Dans une population de 41 patients (56 yeux) opérés de viscocanalostomie et suivis pendant 12 mois, Drusedau rapporte
un taux de succès absolu de 36 % (PIO < 21 mmHg sans traitement)
et un taux de succès relatif de 79 % (PIO < 21 mmHg avec traitement
d’appoint), la PIO moyenne passant de 28,1 ± 7,4 mmHg en
préopératoire, à 17,8 ± 3,8 mmHg en postopératoire. Les
complications postopératoires sont limitées à 2 % d’hypotonie, 17 %
de Seidel et 2 % de cataracte.
2- Études prospectives :
Sunarevic-Mégevand et al, dans une série de 67 yeux de 67
patients porteurs de glaucome à angle ouvert, rapportent 88 % de
succès global de la viscocanalostomie à 3 ans (PIO de moins de
21 mmHg avec ou sans traitement d’appoint, et réduction de la PIO
de plus de 30 %).
Si l’on considère les succès tensionnels sans
traitement d’appoint, ils sont de 68% à 1 an et de 59% à 3 ans.
Aucune complication notable n’est observée dans cette série.

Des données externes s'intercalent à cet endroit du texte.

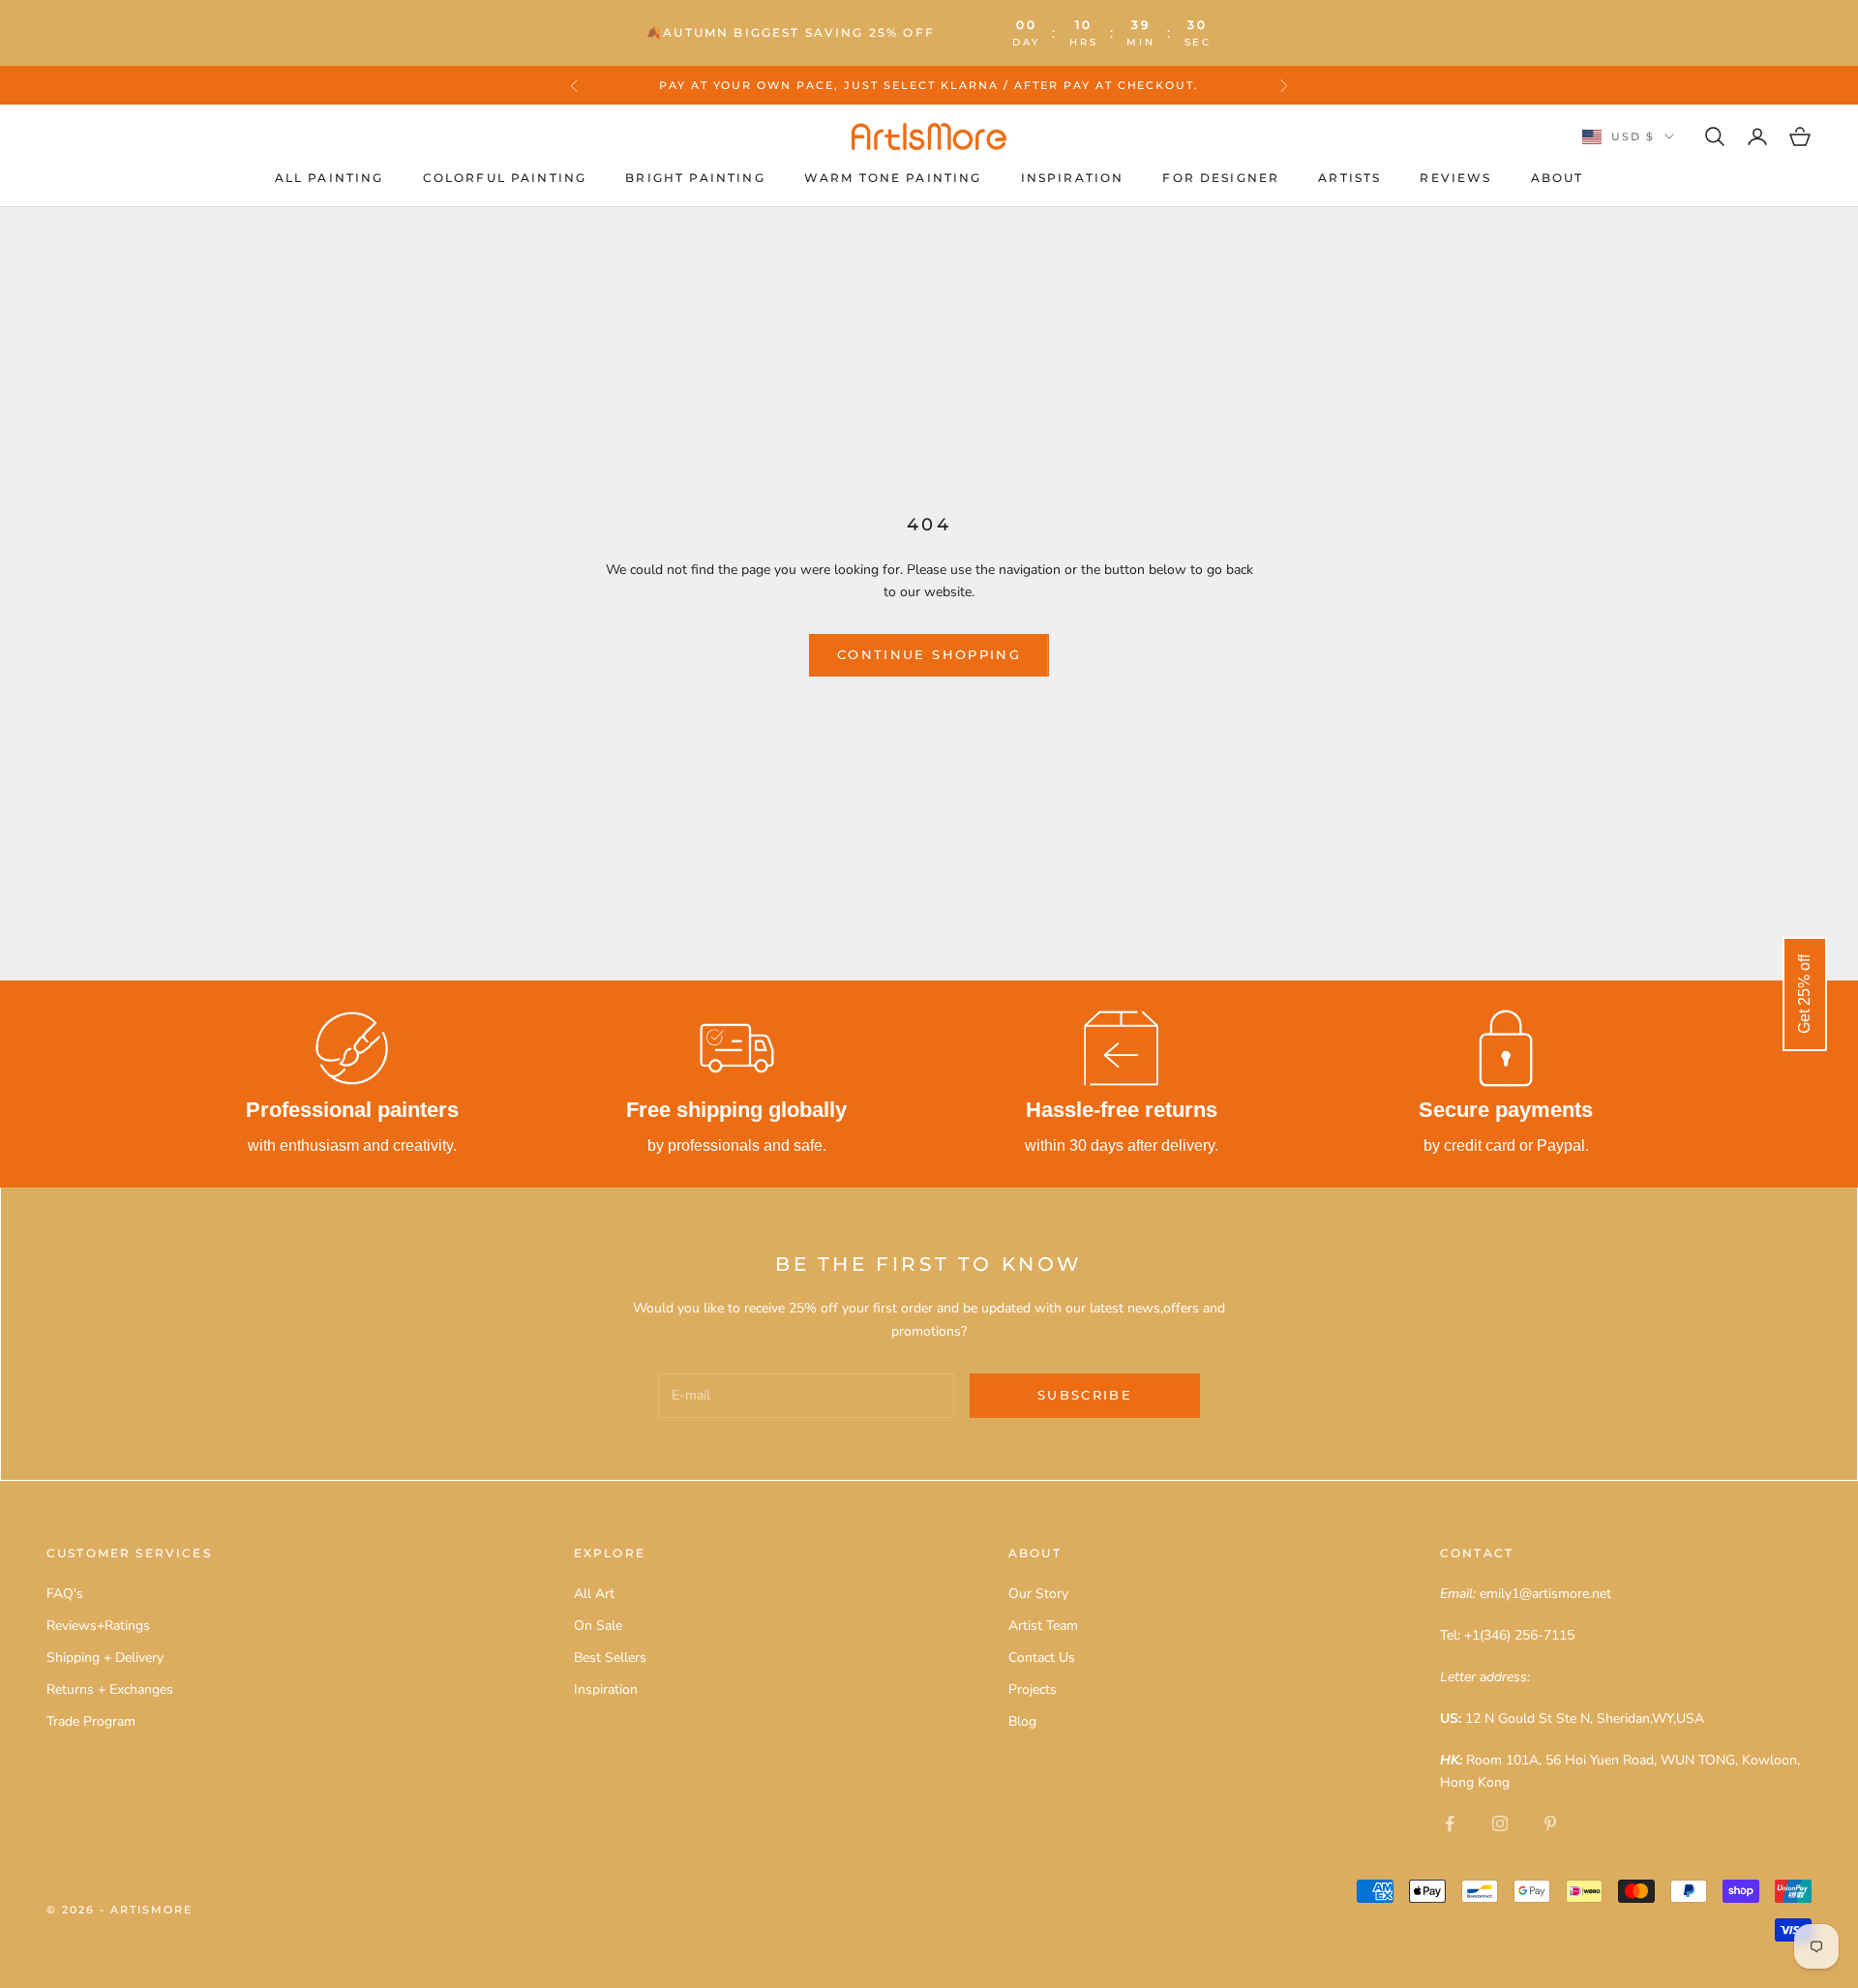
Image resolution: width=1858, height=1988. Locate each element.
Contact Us (1041, 1657)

Une étude publiée par Carassa et al compare de façon prospective
la viscocanalostomie et la trabéculectomie.
Les PIO moyennes
initiale et finale sont comparables dans les deux groupes,
respectivement 24,6 ± 10,6 mmHg et 14,0 ± 2,6 mmHg dans le
groupe trabéculectomie (suivi moyen de 11,0 ± 1,5 mois), et 22,3 ±
7,4 mmHg et 13,3 ± 3,8 mmHg dans le groupe viscocanalostomie
(suivi moyen de 10,9 ± 1,8 mois).
Jonescu-Cuypers est moins optimiste en ce qui concerne la
viscocanalostomie, puisque dans une étude prospective randomisée
comparant à 6 mois les résultats de la trabéculectomie (10 yeux) à
ceux de la viscocanalostomie (10 yeux), il constate que 50 % des yeux
opérés de trabéculectomie ont une tension oculaire comprise entre 7
et 20 mmHg sans traitement, tandis qu’aucun des yeux opérés de
viscocanalostomie ne répond à ce critère de succès à 6 mois, la
période de baisse tensionnelle postopératoire étant plus courte après
viscocanalostomie qu’après trabéculectomie.
Conclusion
:
La chirurgie filtrante non perforante permet de contrôler la PIO des
patients porteurs d’un glaucome à angle ouvert en minimisant les
risques d’hypotonie.
Les résultats obtenus sont comparables à ceux de la trabéculectomie, avec une moindre incidence de complications
postopératoires précoces.
Le contrôle tensionnel paraît meilleur lorsqu’à
la sclérectomie s’associe une trabéculectomie externe.
La possibilité de
réaliser une ouverture de la membrane trabéculaire résiduelle au laser
dans les suites de la chirurgie, même au long cours, augmente les taux
de succès de la chirurgie.
D’autres études prospectives seraient utiles
pour conforter ces résultats et évaluer l’intérêt des différents types
d’implants au décours de la chirurgie.